Format the text lines of the listing below as a JSON list of strings, one string per line, with blank lines omitted. Leave the pictures out.

+ + +

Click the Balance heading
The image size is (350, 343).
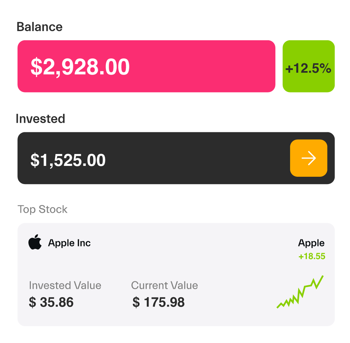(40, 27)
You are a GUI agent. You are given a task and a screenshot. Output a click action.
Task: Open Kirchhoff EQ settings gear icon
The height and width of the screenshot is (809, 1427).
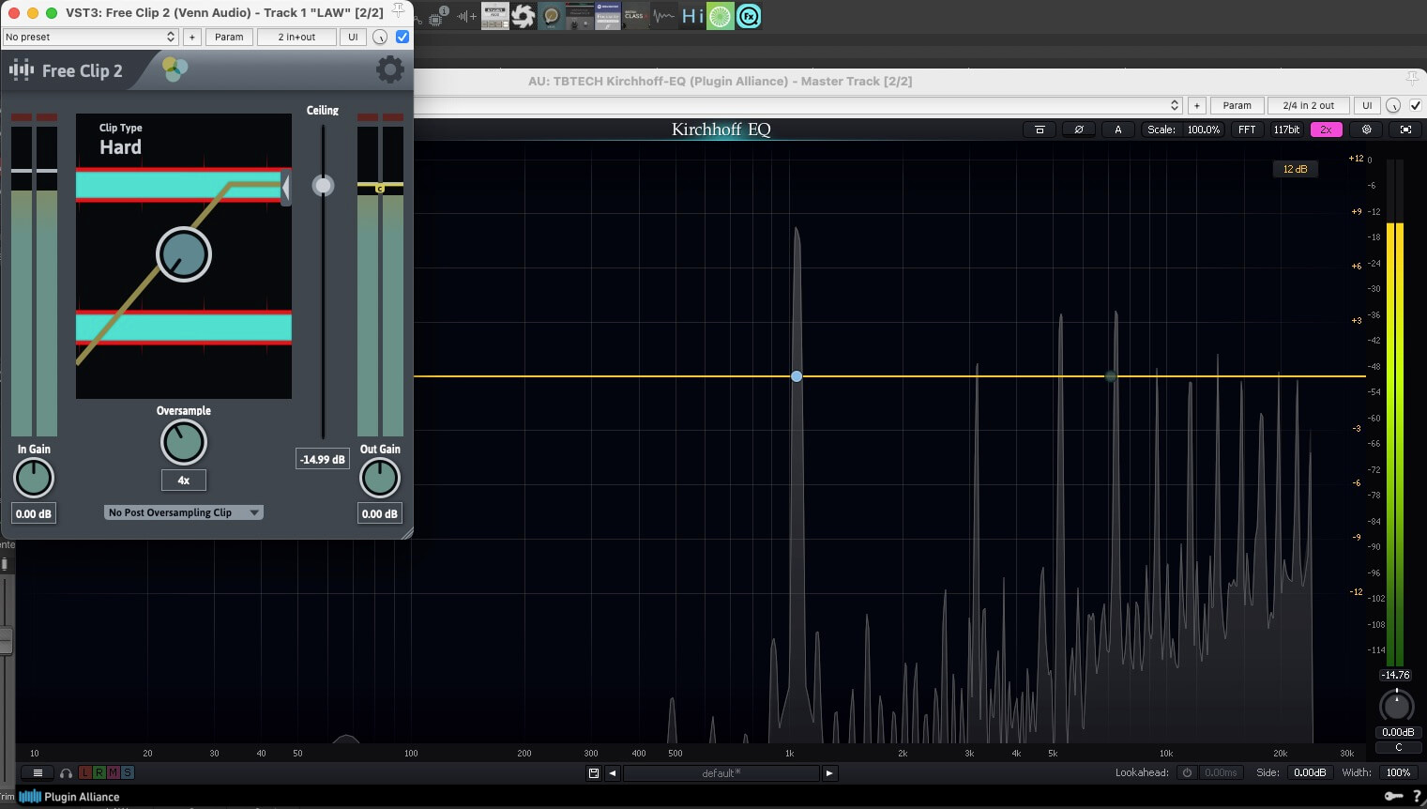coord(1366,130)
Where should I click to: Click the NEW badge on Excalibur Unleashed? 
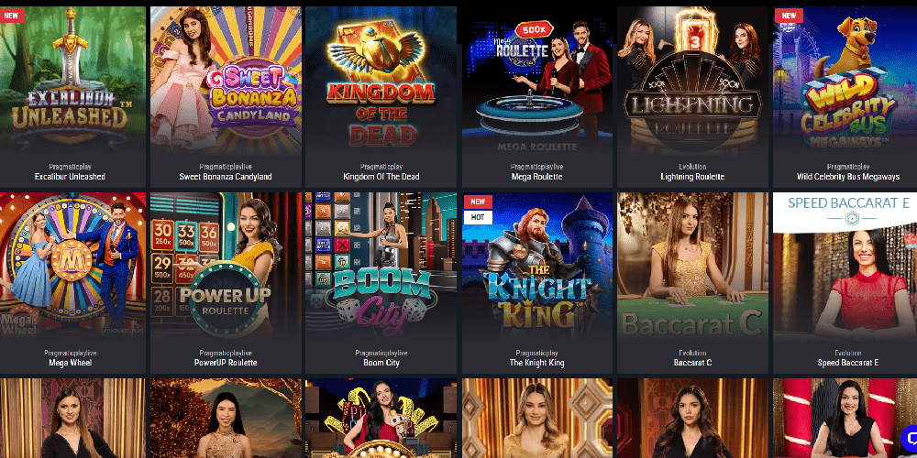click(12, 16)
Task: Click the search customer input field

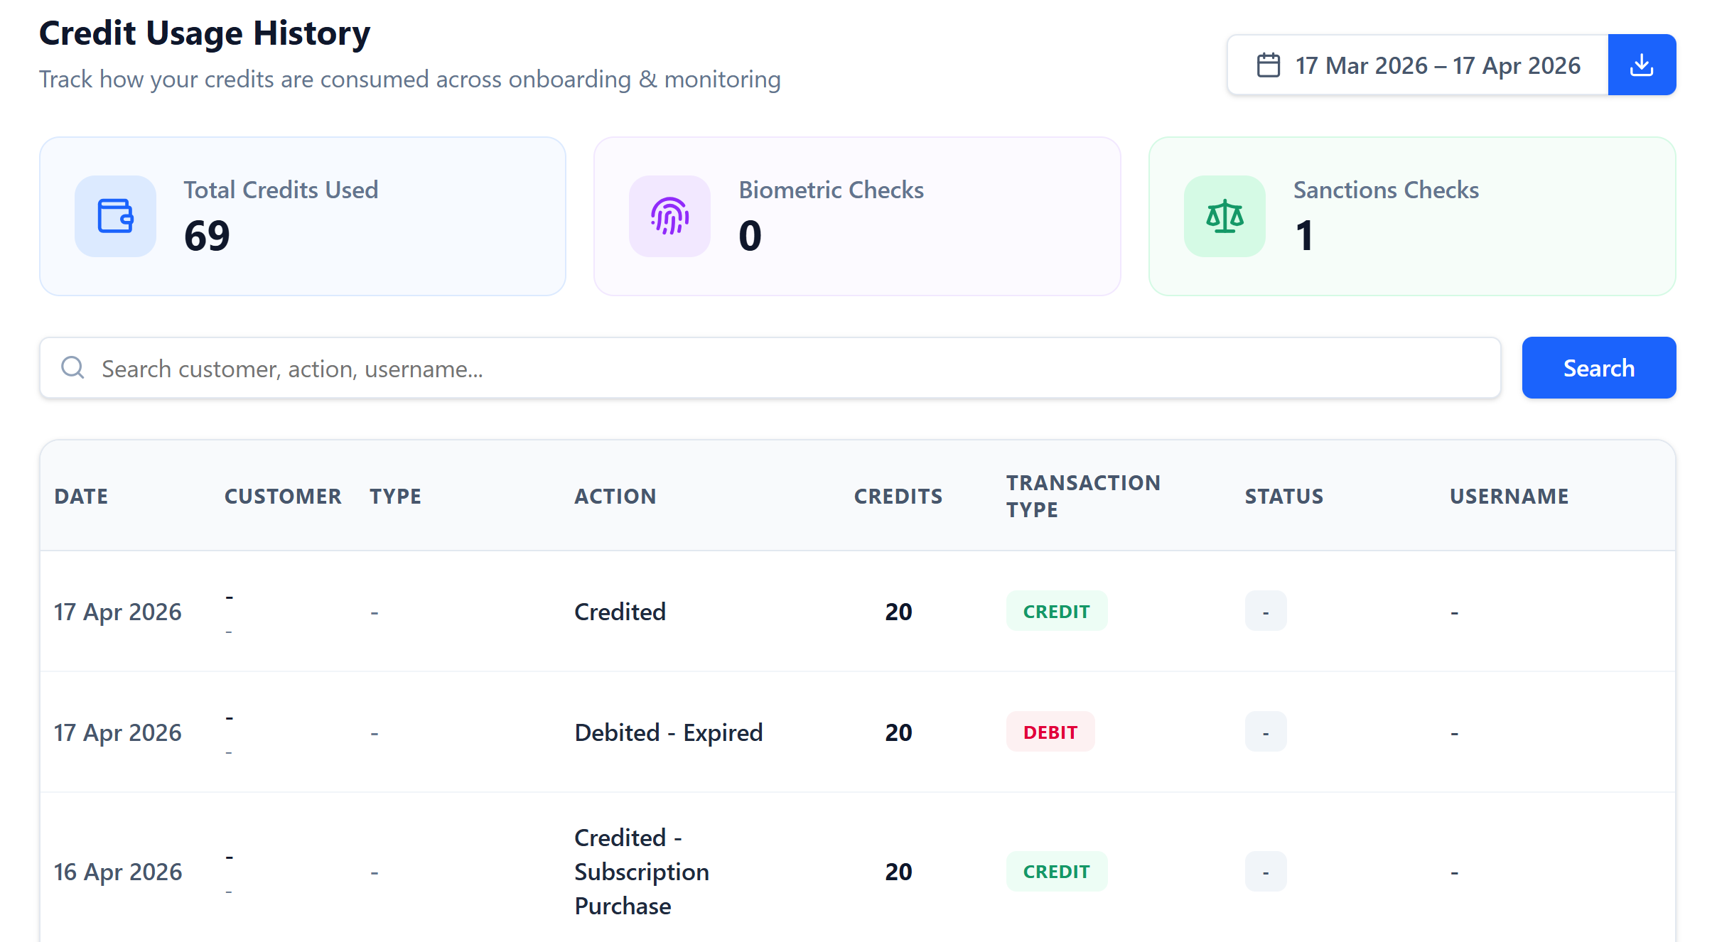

+ + +

OUTPUT OF THE EXERCISE>
[
  "Click the Balance heading",
  "The image size is (350, 343).",
  "(40, 27)",
  "You are a GUI agent. You are given a task and a screenshot. Output a click action.",
  "Task: Open Kirchhoff EQ settings gear icon",
  "The height and width of the screenshot is (809, 1427).",
  "coord(1366,130)",
  "Where should I click to: Click the NEW badge on Excalibur Unleashed? ",
  "click(12, 16)",
  "Task: Click the search customer input field"
]